__Problem to solve__
Rewrite the part of the material that opens with the line containing "Where should I" and closes with the line containing "coord(389,65)", replacing "circular arrow" with "round arrow" and leaving everything else unchanged. Reproduce only those lines, and omit the pictures from your answer.

__Raw data__
---+---

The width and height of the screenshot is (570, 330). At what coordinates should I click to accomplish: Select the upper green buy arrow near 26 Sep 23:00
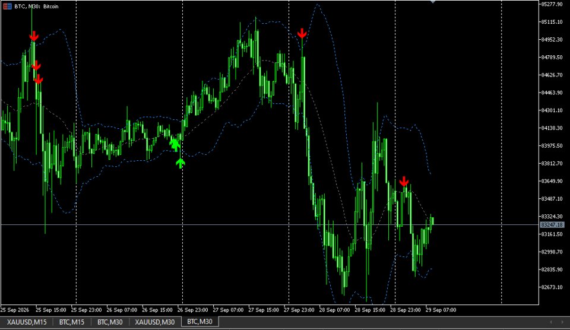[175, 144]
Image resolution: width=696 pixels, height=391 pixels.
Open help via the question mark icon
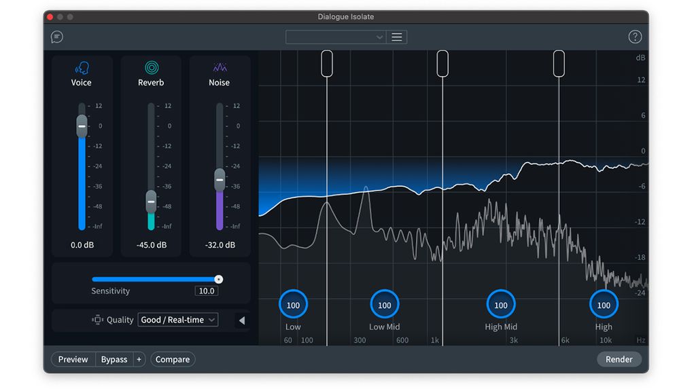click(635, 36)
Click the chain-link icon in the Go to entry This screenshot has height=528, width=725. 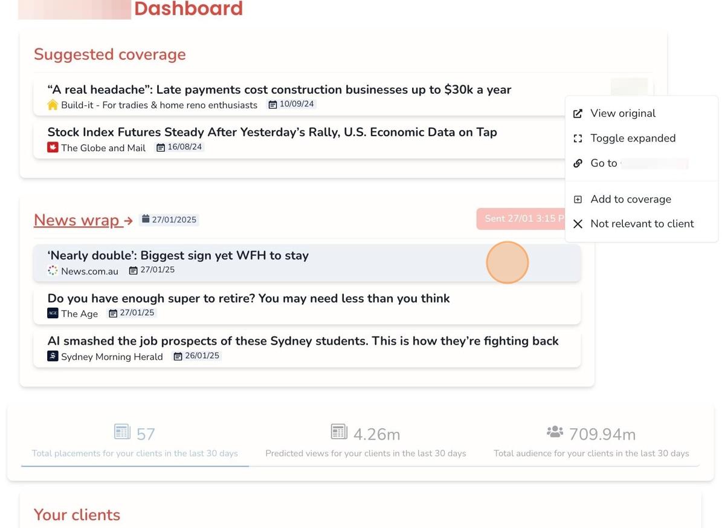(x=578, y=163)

---+---

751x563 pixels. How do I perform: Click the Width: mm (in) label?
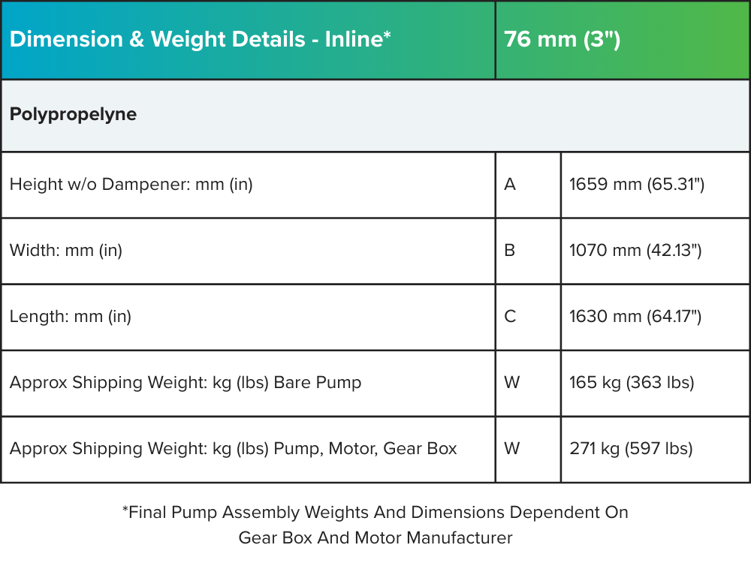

---+---

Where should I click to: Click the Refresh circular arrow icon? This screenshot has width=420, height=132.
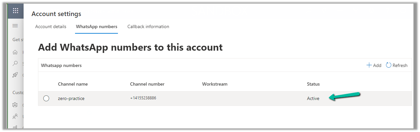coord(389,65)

---+---

__Output below__
Where should I click to: Click the Refresh round arrow icon? This screenshot has width=420, height=132.
coord(389,65)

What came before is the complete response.